Moving the Vaccine Effort Forward Among the Migrant Community

As Virginia officials intensify efforts to bring COVID-19 vaccines to marginalized communities, ReEstablish Richmond volunteers and staff have messages and experiences that might speed the urgent effort.  

Many recommendations reflect common sense: Take the vaccines to the people, for instance. Don’t wait for the people to come to you. Others mirror years of practice in helping families adjust to a new city and country.  “I know the only reason Congolese people listen to me is because we have a longstanding, trusting relationship,” said Leslie Saul, a retired registered nurse who has worked with a family of Rwandan refugees and their friends since 2016.  “If I just knocked on their door [as a stranger], they might not even answer.”  

Saul is one of four people interviewed recently about their challenges and successes in helping refugee families navigate the complex world of COVID-19 vaccinations. Not only did the four encounter technological hurdles, a problem familiar to even longtime Virginians as they struggled through the early days of vaccine availability. They also came across language barriers specific to immigrant populations. And they ran up against logistical concerns over transportation, inconvenient time slots, and other problems experienced by many low-income citizens. 

In addition to Saul, the group included Sister Tiberh Zerezghi Hagos, an Ethiopian native who serves as director of human concerns for Saint Elizabeth Catholic Church; Laura McLaughlin, a data and analytics consultant who was drawn to refugee work after a 2018 stint volunteering with displaced persons in Greece and the northern-Aegean island of Lesbos, and Megan Essex, a 2020 social work graduate of James Madison University who is spending a year at ReEstablish Richmond through the AmeriCorps public service project. 

The efforts of Saul and Sister Tiberh, who focus primarily on Richmond’s Congolese population, have included convincing members to accept a vaccine, resolving doubts, and coordinating appointments. McLaughlin has provided similar assistance for the Afghani family she mentors and for their friends, as well as coordinating a ReEstablish Richmond project offering vouchers for Lyft rides to vaccine appointments. And Essex has served a broad swath of refugee families by surveying first-shot recipients and by helping the Virginia Department of Health develop informational, COVID-19 vaccine videos in five languages: Swahili; Arabic; Dari, spoken primarily in Afghanistan; Nepali, and Kinyarwanda, the language of Rwanda and the Eastern Democratic Republic of the Congo. 

While the level of resistance to receiving vaccines varies among refugee populations, every group has questions. Is it safe? How effective is it? What are the potential side effects? Some refugees have seen videos or heard rumors suggesting that the shots cause infertility or loss of muscle control. Some says they trust their religious faith to protect them. 

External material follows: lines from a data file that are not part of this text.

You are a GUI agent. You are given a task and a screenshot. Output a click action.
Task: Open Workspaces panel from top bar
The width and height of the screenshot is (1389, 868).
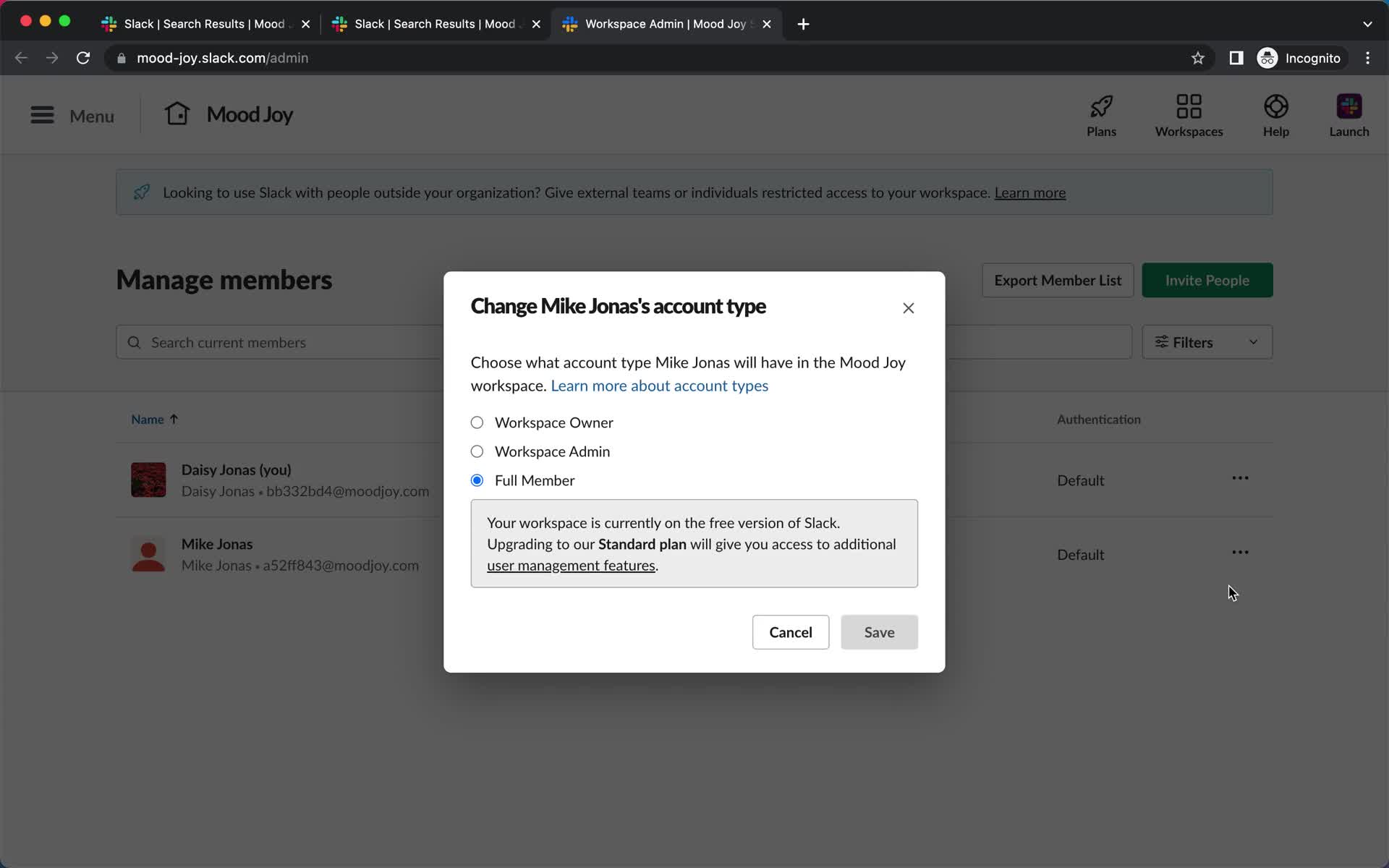tap(1189, 113)
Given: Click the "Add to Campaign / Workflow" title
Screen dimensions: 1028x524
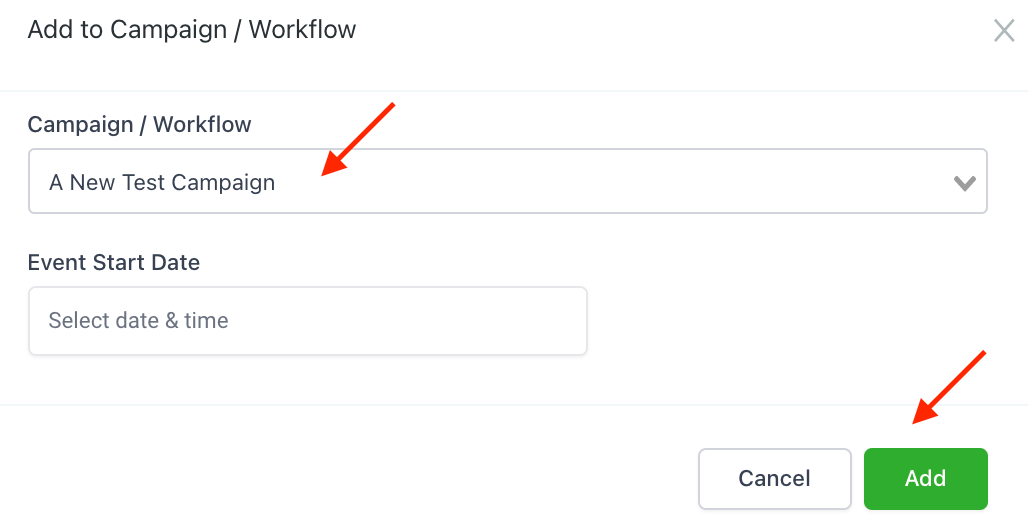Looking at the screenshot, I should point(192,30).
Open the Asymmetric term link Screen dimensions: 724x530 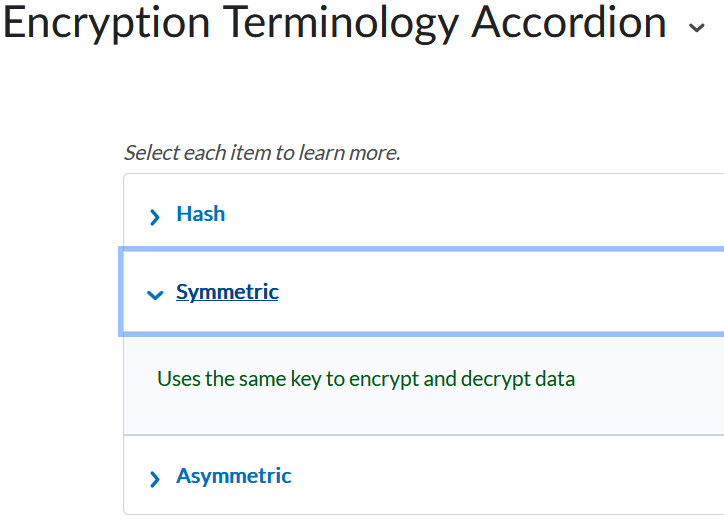point(234,476)
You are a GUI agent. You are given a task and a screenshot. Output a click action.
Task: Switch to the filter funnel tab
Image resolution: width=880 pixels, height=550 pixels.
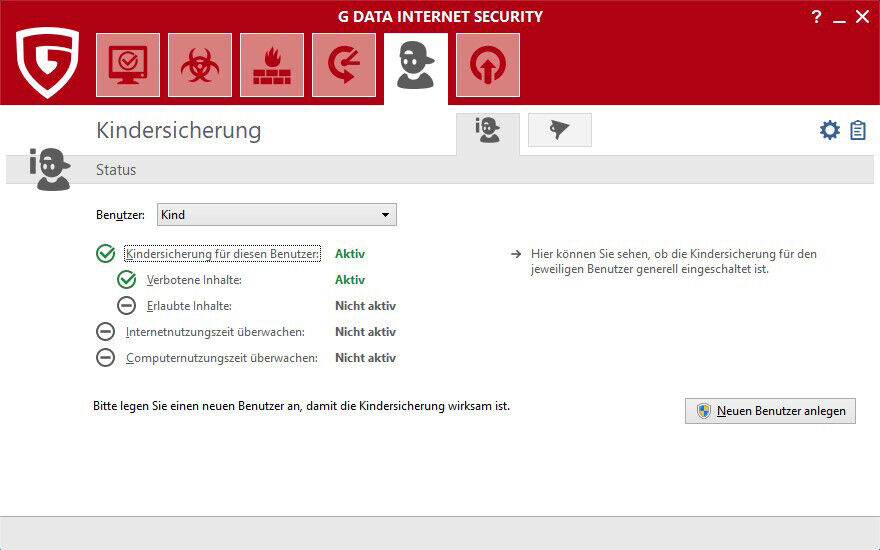pyautogui.click(x=560, y=130)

To counter misconceptions, the volunteers offer factual information and tangible support. “Look at me. I am vaccinated. Nothing happened to me,” Sister Tiberh says. To those who are afraid, she counsels, “I will go with you. Someone will go with you.”   

Saul emphasizes the dangers of not getting vaccinated through practical questions such as, “What will your grandchildren do if you get sick and die? Who will care for them?” To a Congolese friend electing not to get vaccinated, she might say, “I’m sad that I won’t be able to visit you.”  When accompanying one of the refuges to their vaccination, she makes sure to text a photo of the event to others who might be wavering. After a trusted person such as a pastor is vaccinated, she urges the recipient to spread the word.  

When vaccines first became available last winter, the volunteers often experienced frustration in lining up appointments. Lack of cell phones or technological skill complicated the effort. When the mom with whom McLaughlin was working did not have an email address to report to the local health department, she tried using a daughter’s address. That confused the system when the daughter also wanted a vaccination. At the outset, “it was all fairly convoluted,” she said.  

Many refugees work in high-risk settings such as factories, grocery stores, or gas stations. Such employment often involves fixed hours with little flexibility. When vaccination events were inconveniently located or held during normal working hours, refugees often were unable to schedule an appointment, even if they wanted one.  

In recent weeks, the situation has improved, the women say. Even if belatedly, state and local officials appear more focused on the communities of color and lower-income populations proven to be most vulnerable to infection. Mobile units are bringing vaccines to neighborhood locations. More businesses such as CVS or Walmart are providing services, resulting in more convenient hours.  

“They didn’t even want to listen to us or answer our calls and emails in the beginning,” said Saul, who was concerned about the lack of focus on those with the greatest need. She applauds improvements, while wishing they had come sooner.  

“From a local standpoint, I have seen people make efforts to create a sense of equity,” said Essex. While she has not seen “huge progress or perfection,” she is encouraged that “I’ve seen efforts made toward it.”